J'ai introduit ce texte avec l'intention de montrer que, dans l'esprit de l'Évangile, le saint David, non seulement ne fut pas offensé, mais encore fut reconnaissant à l'endroit de celui qui l'insultait et fut charmé plutôt qu'irrité par des injures pour prix desquelles il estimait qu'une récompense lui serait donnée. Mais cependant, si parfait qu'il fût, il recherchait plus de perfections encore. Il s'échauffait sous la souffrance de l'injure, en homme, mais il remportait la victoire, en bon soldat ; il résistait, en courageux athlète. Or le but final de sa patience était l'attente des promesses et c'est pourquoi il disait : « Fais-moi connaître, Seigneur, quels sont mon but final et le nombre de mes jours, afin que je sache ce qui manque à mon compte ». Il recherche le but final des promesses célestes ou celui du temps où chacun ressuscite à son rang : « En prémices le Christ, ensuite ceux qui appartiennent au Christ, qui ont cru en son avènement, puis ce sera la fin ». C'est en effet après la remise du règne au Dieu et Père, et après l'anéantissement de toutes les puissances, comme dit l'apôtre, que commence la perfection. Ici donc l'embarras, ici la faiblesse, même des parfaits, là le comble de la perfection. C'est pourquoi il est en quête aussi des jours de la vie éternelle, de ces jours qui sont et non de ceux qui passent, afin de connaître ce qui manque à son compte, ce qu'est la terre de la promesse, portant des fruits qui durent toujours, ce qu'est la première demeure près du Père, ce que sont la seconde et la troisième en lesquelles chacun se repose en proportion de ses mérites.
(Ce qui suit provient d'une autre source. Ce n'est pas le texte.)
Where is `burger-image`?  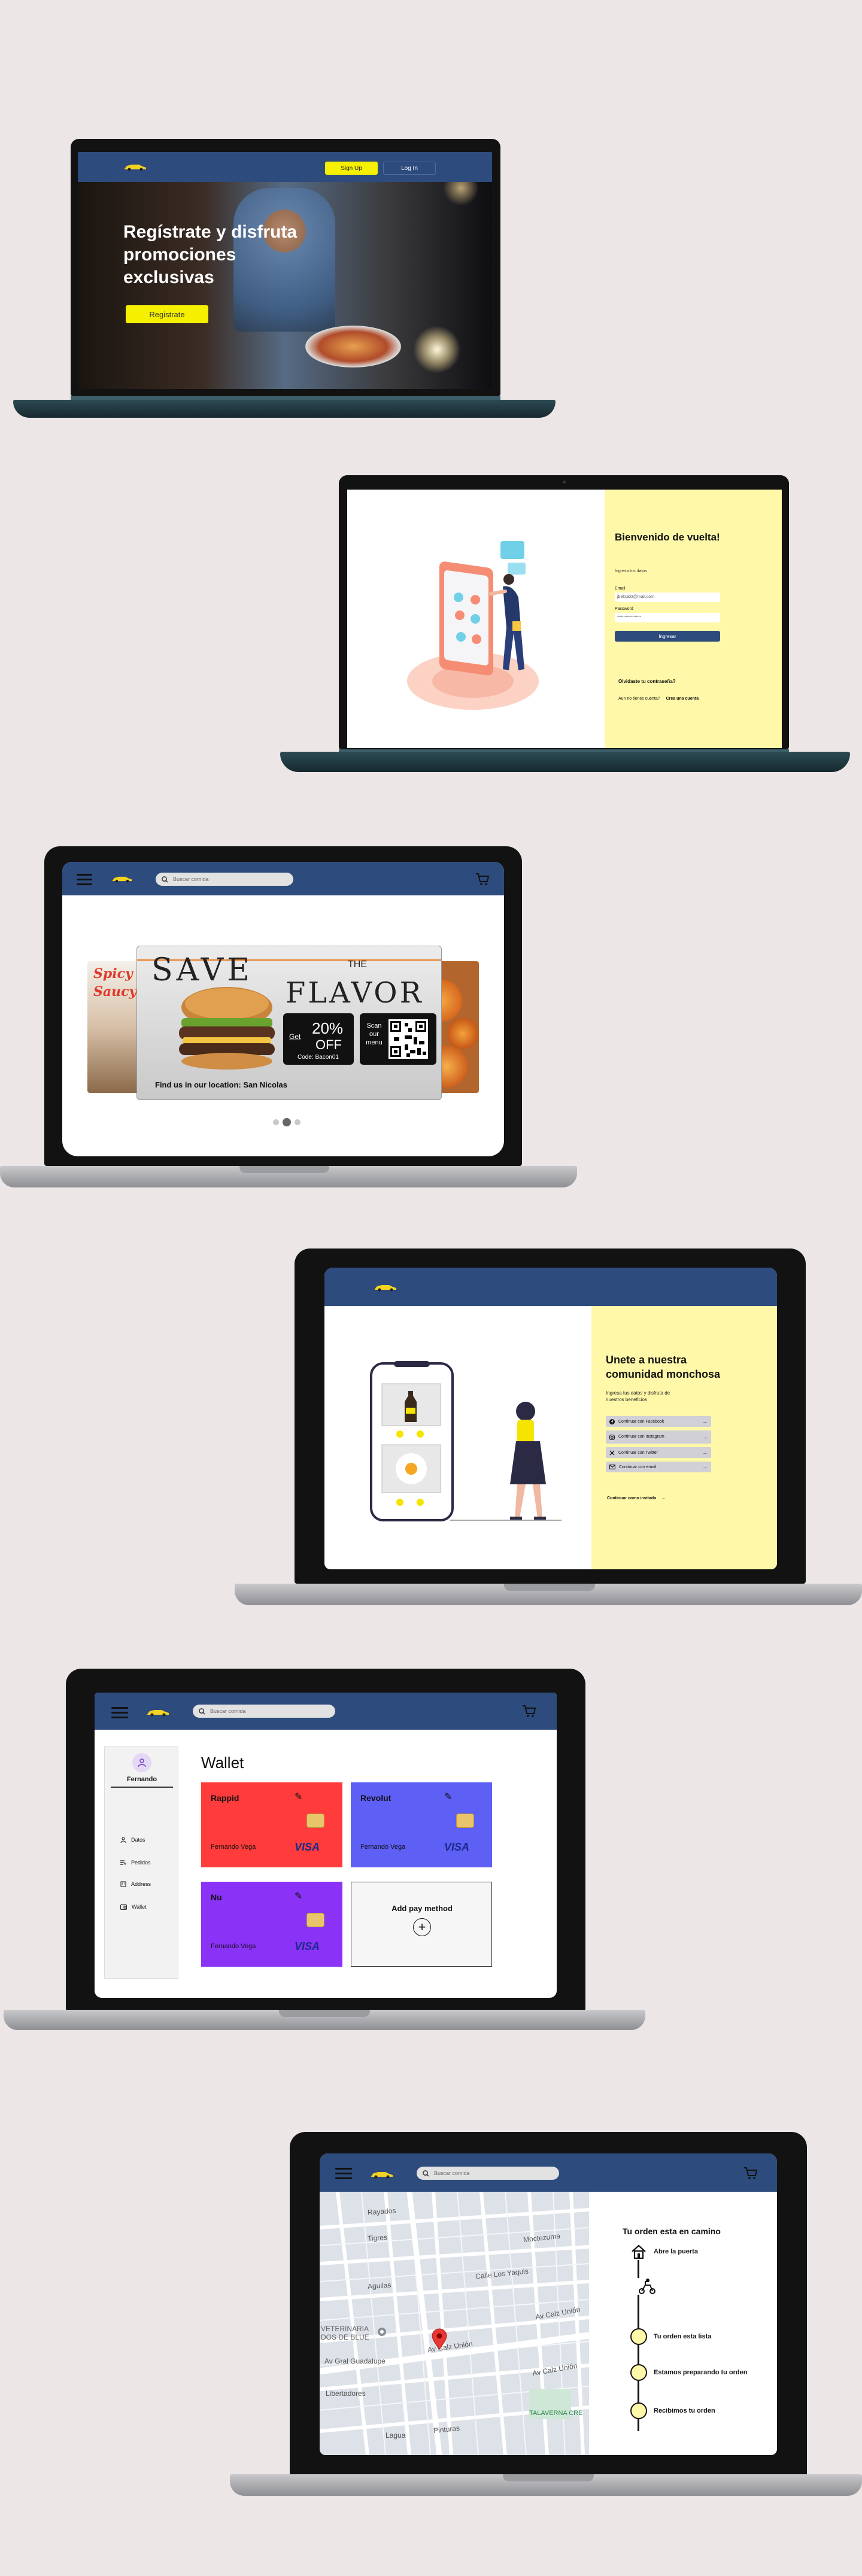 burger-image is located at coordinates (227, 1028).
II nous faut donc désirer ces réalités en lesquelles se trouve la perfection, en lesquelles se trouve la vérité . Ici c'est l'ombre, ici l'image, là la vérité : l'ombre est dans la Loi, l'image dans l'Évangile, la vérité dans les réalités célestes. Auparavant on offrait un agneau, on offrait un Jeune taureau, maintenant c'est le Christ qu'on offre, mais on l'offre comme homme, comme subissant la passion ; et lui-même, comme prêtre, s'offre pour remettre nos péchés, ici en image, mais en vérité là où il intervient comme avocat en notre faveur, auprès du Père. Ici donc nous marchons dans l'image, nous voyons en image, mais là ce sera face à face , où se trouve le comble de la perfection, car toute perfection réside dans la vérité.